Pernyataan tersebut juga menyebutkan bahwa
2 juta pengungsi Palestina telah hidup selama lebih dari satu tahun di
tenda-tenda berbahan kain, yang kini sudah tidak layak pakai akibat usia dan
kondisi cuaca. Dari total 135 ribu tenda, 110 ribu di antaranya—sekitar
81%—telah benar-benar usang dan tidak dapat digunakan lagi.
Lebih lanjut, pernyataan itu menegaskan
bahwa situasi kemanusiaan yang tragis ini merupakan dampak langsung dari
kejahatan genosida yang dilakukan oleh militer Zionis Israel, yang telah
menghancurkan ratusan ribu rumah secara total dan memaksa para penghuninya
untuk mengungsi dan hidup di tenda-tenda yang tidak menyediakan kondisi dasar
kehidupan yang layak.
Kantor Informasi Pemerintah Palestina juga
menekankan bahwa krisis kemanusiaan yang parah ini berlangsung di depan mata
komunitas internasional, organisasi global, dan badan-badan PBB, namun tidak
ada tindakan nyata yang diambil untuk menghadapi krisis serius ini yang
mengancam nyawa para pengungsi dan warga sipil.
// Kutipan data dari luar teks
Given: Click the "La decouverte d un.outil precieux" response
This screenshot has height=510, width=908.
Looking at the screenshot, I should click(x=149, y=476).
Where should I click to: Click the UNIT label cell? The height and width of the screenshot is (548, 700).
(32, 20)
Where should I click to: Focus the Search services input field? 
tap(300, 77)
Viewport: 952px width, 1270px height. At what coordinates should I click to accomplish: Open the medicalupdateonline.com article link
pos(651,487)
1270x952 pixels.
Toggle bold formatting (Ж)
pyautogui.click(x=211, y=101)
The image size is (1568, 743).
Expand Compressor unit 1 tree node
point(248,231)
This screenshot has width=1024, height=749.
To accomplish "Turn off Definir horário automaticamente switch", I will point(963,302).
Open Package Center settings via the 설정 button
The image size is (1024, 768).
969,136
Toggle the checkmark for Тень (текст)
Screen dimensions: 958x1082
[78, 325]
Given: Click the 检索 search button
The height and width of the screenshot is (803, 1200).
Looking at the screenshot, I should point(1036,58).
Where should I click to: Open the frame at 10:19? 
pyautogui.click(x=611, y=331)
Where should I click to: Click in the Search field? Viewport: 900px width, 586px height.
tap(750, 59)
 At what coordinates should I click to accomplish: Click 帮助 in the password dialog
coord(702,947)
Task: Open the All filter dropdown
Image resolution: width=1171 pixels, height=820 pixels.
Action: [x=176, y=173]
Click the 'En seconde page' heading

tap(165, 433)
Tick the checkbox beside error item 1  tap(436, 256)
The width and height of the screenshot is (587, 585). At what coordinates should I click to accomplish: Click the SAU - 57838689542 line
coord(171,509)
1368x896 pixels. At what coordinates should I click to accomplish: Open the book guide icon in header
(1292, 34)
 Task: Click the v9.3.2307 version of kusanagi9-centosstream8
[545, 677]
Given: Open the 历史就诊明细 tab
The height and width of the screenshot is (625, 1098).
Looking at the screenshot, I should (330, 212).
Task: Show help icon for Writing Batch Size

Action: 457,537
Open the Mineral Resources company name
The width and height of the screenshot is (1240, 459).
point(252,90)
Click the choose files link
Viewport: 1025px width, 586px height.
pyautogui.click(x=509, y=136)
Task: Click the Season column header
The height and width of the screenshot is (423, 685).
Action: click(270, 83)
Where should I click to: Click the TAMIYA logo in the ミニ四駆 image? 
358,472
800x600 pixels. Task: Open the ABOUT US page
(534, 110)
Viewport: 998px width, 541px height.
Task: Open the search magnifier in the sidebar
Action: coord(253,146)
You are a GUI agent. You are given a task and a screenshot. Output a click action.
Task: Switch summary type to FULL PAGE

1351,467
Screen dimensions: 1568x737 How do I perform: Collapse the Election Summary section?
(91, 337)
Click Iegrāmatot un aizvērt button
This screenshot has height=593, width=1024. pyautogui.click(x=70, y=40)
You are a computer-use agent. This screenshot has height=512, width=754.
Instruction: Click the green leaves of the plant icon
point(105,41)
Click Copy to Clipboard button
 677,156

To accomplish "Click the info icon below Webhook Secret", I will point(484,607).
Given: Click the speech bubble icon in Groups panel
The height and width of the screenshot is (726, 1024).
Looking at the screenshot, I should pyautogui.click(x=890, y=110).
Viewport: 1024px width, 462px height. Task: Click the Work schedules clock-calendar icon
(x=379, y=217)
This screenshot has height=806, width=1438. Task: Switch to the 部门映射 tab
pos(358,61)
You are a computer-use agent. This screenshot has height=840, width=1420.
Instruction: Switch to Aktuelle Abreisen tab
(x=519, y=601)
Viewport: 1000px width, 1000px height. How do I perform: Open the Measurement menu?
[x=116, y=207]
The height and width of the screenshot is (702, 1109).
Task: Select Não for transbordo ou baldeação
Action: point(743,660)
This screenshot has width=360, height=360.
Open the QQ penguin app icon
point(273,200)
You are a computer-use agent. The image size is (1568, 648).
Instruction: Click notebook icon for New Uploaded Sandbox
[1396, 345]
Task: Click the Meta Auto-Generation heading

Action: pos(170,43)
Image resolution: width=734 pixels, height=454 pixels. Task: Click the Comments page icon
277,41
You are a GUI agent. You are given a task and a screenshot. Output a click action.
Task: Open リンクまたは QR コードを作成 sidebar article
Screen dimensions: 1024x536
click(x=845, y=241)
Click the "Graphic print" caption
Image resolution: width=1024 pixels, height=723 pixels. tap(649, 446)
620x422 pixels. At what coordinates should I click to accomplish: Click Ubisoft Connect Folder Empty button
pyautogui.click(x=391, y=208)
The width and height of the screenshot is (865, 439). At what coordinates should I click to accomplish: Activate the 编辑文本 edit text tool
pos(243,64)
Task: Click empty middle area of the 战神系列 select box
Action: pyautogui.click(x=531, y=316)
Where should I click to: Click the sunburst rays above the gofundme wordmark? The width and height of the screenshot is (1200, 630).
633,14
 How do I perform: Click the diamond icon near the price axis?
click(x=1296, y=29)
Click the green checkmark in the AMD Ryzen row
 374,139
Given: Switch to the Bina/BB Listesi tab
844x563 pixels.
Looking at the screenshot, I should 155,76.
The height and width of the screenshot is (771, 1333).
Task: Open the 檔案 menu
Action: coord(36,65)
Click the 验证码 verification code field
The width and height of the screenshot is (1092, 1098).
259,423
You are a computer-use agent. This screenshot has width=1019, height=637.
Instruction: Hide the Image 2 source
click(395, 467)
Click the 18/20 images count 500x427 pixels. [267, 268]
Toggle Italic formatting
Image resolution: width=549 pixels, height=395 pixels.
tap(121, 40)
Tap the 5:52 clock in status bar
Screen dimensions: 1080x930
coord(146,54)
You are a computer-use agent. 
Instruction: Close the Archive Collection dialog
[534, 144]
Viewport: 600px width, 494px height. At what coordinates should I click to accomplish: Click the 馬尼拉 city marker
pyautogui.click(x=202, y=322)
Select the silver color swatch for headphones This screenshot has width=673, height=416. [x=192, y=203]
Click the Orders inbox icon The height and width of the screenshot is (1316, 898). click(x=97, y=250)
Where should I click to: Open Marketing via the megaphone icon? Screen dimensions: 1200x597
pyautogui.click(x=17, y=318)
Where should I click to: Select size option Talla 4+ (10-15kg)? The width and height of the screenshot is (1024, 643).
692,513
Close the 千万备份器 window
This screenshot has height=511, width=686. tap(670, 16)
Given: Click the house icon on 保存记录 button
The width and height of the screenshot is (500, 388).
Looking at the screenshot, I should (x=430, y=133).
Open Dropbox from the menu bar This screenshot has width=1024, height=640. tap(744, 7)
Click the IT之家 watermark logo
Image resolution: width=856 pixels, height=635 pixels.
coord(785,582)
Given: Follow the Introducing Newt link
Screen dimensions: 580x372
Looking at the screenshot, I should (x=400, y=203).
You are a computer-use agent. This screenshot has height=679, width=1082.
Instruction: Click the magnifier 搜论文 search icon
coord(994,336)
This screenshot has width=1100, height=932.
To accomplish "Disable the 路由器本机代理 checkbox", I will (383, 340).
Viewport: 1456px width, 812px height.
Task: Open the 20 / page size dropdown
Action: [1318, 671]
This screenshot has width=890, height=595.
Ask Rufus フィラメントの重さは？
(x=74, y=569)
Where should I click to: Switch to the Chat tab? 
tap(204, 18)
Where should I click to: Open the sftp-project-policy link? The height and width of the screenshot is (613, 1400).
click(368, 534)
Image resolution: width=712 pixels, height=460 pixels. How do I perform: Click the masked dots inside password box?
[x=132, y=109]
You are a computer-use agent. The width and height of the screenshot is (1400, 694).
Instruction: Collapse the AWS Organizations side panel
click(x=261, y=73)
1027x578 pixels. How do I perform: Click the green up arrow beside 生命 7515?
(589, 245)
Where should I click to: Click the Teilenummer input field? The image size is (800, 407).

Kantor tersebut menempatkan rezim Zionis
Israel, pemerintah Amerika Serikat, serta pemerintah pendukung rezim tersebut,
seperti Inggris, Jerman, dan Prancis, sebagai pihak yang sepenuhnya bertanggung
jawab atas memburuknya kondisi kemanusiaan di Jalur Gaza. Kantor itu juga
meminta komunitas internasional untuk segera mengambil langkah konkret guna
menghentikan kejahatan genosida dan agresi yang dilakukan oleh rezim Israel,
serta menjamin bantuan yang diperlukan bagi para korban perang, terutama
penyediaan tempat tinggal yang layak.
Selain itu, Kantor Informasi Pemerintah
Palestina di Gaza menyerukan kepada negara-negara Arab dan Islam, serta semua
pihak kemanusiaan dan internasional, untuk segera bertindak menyelamatkan nyawa
warga di Jalur Gaza. Mereka mendesak agar kebutuhan dasar pengungsi, termasuk
tempat tinggal, makanan, dan obat-obatan, segera dipenuhi guna melindungi
mereka dari cuaca dingin musim dingin dan gelombang udara ekstrem. (*)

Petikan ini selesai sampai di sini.